Take the time to memorize the music you’re planning to play. At first, it’s okay if you end up repeating the same 30 to 60 minute sets over and over, because most people won’t be sticking around to listen to you for longer periods anyway. But you might want to learn more music over the long haul.
Choose The Right Songs
As you’re probably starting to see, this is easier said than done. There are no rules against performing original music, and in fact, it often makes up a good portion of my busking set lists. But that’s also because I’ve performed my music a lot and I have a good sense of what people like and respond to.
I think you can guess that you should have a good selection of covers as well. While it can be good to learn the latest top 40 hits, this music may only appeal to teenyboppers. A good cross-section of interest, at least right now, lies in 90s music.
Some call the 90s the last good decade of music. It was also before the independent music scene started blowing up and music started becoming more abundant in supply. You’ll also notice that a lot of people in their 20s and 30s grew up with this music, and even those in their 40s are relatively familiar with 90s hits.
It’s also a good idea to think about your audience. Do they primarily listen to country, rock, or pop? What do people listen to in your locality? If you’re not sure, you could always be prepared with a mix of genres.
Some good artists and bands to consider are: Matchbox Twenty, Green Day, Nirvana, Pearl Jam, Radiohead, Oasis, Weezer, U2, Beck, Goo Goo Dolls, Incubus, Third Eye Blind, Lenny Kravitz, Collective Soul, and so on.
Keep It Family Friendly
I’ll be talking more about rules and regulations in a moment. But one of the things you may want to think about before you go any further is to ensure your set list is family friendly.
If you aren’t sure what this means, let me spell it out for you – the lyrical content shouldn’t contain an excessive number of curses or questionable themes (violence, sexuality, racism, discrimination, and so on).
Your set list should consist of songs that kids, teens, and adults can all appreciate. After all, kids love music, and that’s something you’ll notice while you’re out playing. Even if adults don’t pay attention, if their kids do, they have no choice but to go where their kids are.
I know, you might be a big fan of Metallica, Marilyn Manson, Slipknot, or maybe even black metal. But if you want to play music by these kinds of acts, choose songs that aren’t likely to offend people. You don’t want to be pulled aside by the police while you’re having a great time playing for bystanders.
Get Your Busking License Or Permit
Busking regulations or guidelines don’t just vary on a national or state level. They can be different on the municipal level – one town or city to the next!

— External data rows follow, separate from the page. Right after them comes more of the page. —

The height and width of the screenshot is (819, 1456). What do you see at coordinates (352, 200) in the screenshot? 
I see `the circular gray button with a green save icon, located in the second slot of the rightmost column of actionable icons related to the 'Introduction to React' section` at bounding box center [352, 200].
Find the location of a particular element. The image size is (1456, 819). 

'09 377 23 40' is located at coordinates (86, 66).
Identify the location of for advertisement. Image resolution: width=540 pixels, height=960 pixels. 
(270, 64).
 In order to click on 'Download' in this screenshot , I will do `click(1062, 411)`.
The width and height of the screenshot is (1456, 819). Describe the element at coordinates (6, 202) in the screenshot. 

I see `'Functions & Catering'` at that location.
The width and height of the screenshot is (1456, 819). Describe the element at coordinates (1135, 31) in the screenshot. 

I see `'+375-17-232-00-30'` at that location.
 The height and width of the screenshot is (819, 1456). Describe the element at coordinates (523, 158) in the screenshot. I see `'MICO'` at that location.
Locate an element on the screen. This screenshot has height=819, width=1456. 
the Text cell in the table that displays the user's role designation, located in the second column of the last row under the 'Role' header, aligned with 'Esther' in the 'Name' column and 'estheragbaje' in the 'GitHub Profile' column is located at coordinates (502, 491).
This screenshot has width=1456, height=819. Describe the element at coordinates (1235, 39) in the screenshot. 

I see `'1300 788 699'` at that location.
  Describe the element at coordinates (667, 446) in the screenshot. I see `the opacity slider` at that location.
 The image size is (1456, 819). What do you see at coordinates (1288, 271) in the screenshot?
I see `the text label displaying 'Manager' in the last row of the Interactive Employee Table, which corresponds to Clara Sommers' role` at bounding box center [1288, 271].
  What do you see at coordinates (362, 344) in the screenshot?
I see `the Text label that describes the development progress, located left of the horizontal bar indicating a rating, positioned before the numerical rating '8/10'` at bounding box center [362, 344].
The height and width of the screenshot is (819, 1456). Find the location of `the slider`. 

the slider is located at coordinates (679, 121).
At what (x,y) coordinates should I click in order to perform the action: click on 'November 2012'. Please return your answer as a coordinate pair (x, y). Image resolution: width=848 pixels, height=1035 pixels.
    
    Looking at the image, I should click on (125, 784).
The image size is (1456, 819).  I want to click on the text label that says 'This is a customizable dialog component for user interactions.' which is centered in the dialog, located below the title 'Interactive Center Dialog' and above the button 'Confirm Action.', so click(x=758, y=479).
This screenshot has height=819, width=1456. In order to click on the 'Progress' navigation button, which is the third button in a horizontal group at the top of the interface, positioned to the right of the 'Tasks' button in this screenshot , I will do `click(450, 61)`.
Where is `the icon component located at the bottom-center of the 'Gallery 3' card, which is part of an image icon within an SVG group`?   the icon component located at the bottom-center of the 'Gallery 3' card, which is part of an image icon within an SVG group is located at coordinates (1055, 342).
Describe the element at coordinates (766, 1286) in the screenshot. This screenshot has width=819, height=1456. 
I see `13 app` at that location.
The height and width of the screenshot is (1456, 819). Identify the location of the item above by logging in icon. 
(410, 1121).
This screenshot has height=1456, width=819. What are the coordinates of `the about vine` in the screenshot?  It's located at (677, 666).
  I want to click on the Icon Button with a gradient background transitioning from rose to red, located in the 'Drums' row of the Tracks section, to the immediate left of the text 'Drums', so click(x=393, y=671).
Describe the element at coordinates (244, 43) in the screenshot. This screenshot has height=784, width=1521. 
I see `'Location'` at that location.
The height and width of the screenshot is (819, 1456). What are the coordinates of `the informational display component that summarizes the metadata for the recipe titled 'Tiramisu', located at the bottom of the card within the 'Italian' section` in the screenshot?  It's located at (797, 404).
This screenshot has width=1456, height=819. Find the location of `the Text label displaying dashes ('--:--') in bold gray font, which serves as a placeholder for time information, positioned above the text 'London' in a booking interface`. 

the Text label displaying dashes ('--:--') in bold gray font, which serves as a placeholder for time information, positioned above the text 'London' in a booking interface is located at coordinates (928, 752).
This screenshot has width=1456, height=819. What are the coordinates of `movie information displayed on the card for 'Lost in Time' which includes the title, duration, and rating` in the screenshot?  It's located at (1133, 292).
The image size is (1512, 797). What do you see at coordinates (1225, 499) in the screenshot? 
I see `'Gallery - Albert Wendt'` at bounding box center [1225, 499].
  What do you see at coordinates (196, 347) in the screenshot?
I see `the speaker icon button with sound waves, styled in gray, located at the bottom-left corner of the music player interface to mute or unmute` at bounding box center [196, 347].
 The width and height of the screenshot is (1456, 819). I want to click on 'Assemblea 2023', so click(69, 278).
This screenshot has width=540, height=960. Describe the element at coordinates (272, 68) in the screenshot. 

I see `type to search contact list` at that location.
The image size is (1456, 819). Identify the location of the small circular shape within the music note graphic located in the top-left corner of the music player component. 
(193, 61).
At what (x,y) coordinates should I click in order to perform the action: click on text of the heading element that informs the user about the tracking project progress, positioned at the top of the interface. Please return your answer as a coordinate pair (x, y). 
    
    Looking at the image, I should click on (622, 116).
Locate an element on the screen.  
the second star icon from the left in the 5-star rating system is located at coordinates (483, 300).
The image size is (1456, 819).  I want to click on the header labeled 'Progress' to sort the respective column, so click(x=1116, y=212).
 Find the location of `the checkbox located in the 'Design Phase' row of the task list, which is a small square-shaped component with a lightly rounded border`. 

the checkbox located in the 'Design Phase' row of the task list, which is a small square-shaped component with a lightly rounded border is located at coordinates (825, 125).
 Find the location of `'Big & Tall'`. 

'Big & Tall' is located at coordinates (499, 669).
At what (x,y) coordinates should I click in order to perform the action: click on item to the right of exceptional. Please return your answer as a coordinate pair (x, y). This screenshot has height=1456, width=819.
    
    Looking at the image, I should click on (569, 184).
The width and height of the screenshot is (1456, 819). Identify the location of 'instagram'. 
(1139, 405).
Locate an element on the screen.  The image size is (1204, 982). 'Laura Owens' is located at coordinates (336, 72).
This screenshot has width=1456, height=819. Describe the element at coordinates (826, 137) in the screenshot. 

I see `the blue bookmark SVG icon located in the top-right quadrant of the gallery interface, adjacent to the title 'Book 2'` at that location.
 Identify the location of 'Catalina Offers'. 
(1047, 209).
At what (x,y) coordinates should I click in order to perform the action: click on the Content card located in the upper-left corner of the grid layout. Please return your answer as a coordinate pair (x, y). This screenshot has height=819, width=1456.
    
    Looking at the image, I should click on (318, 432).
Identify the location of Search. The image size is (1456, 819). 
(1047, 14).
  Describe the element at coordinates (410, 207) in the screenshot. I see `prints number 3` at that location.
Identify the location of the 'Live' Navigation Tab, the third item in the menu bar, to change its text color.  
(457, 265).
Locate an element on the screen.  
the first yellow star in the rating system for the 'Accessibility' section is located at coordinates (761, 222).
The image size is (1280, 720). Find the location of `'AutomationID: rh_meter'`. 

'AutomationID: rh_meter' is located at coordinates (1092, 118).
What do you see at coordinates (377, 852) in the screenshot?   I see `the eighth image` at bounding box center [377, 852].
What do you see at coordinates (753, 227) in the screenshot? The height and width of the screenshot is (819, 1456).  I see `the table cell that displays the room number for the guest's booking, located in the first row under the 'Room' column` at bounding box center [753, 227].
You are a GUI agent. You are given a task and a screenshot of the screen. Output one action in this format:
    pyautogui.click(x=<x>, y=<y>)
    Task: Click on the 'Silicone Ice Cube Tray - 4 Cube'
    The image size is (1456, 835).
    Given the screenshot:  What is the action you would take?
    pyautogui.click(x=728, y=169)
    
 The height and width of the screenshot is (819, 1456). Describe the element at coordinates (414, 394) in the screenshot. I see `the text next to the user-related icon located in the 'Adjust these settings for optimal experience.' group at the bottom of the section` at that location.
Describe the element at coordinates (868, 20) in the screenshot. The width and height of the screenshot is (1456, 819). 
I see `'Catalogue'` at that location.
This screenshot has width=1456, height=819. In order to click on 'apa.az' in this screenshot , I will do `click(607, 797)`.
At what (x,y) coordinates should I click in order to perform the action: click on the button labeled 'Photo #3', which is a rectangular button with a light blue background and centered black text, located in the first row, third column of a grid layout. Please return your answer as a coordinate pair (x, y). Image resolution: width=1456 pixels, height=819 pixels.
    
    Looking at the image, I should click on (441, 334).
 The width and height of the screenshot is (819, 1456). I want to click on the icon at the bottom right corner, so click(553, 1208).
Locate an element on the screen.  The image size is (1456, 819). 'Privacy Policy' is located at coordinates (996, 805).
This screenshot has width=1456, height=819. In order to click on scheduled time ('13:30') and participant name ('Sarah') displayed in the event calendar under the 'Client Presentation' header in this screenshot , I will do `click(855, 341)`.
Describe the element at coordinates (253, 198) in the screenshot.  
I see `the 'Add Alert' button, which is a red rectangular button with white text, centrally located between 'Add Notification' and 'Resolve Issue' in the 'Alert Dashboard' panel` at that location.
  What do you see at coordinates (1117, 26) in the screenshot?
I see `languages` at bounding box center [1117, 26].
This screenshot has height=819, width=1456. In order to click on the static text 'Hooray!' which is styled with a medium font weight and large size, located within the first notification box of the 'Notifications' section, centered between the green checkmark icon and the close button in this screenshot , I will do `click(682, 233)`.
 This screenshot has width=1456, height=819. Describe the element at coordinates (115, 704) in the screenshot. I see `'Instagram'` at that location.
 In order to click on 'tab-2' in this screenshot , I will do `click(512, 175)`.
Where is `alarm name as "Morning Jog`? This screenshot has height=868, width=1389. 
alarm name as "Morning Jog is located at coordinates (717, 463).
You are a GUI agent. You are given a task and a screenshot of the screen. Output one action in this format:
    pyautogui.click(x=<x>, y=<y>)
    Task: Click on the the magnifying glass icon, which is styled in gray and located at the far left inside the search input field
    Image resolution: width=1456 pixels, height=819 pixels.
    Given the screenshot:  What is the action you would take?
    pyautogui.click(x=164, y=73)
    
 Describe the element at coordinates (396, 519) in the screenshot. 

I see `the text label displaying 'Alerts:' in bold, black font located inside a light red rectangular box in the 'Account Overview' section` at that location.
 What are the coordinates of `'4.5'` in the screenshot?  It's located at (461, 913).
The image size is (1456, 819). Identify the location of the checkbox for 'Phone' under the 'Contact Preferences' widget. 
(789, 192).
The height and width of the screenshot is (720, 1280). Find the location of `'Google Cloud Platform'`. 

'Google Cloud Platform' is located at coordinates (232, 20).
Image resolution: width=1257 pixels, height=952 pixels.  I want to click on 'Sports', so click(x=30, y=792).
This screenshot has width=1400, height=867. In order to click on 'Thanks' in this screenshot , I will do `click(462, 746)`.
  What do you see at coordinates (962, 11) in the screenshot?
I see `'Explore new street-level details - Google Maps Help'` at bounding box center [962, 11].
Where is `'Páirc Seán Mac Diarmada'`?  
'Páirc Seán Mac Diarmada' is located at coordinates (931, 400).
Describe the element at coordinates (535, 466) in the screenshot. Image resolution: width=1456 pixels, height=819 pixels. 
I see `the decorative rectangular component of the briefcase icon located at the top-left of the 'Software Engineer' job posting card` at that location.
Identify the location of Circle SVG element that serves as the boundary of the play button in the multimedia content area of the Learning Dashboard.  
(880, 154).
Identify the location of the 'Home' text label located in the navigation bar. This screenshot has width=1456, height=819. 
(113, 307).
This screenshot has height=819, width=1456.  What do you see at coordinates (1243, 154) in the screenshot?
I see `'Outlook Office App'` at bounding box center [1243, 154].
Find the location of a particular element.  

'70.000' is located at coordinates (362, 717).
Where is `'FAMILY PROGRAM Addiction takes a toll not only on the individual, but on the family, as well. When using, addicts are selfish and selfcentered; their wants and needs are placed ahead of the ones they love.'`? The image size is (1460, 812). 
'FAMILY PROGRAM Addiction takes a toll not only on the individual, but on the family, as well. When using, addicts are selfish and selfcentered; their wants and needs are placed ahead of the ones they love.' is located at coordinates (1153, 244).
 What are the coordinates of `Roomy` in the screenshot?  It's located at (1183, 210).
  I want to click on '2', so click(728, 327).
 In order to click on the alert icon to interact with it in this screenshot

I know you’re raring to go, but take some time and do your research. This could save you many headaches later. If your town or city has a website, that’s a good place to start. If this doesn’t yield any results, then you’ll want to try the city hall or local office.
Don’t be surprised if this process is less intuitive and convenient than it should be. When I wanted to start busking, there wasn’t a lot of information available in a city of a million people! It took a lot of digging to figure out what I needed to do.
Depending on the town or city, they may not have any rules at all. This would leave you at the mercy of the local parks, buildings, places of businesses, and authorities to figure out what they’ll let you get away with.
Most established towns and cities, however, should have information about busking on their website or at their office.
A few years back, I went on a mini tour of British Columbia (a province in Canada) with Jonathan Ferguson. At one town, we just walked into the local office and got our permits. It was hassle-free.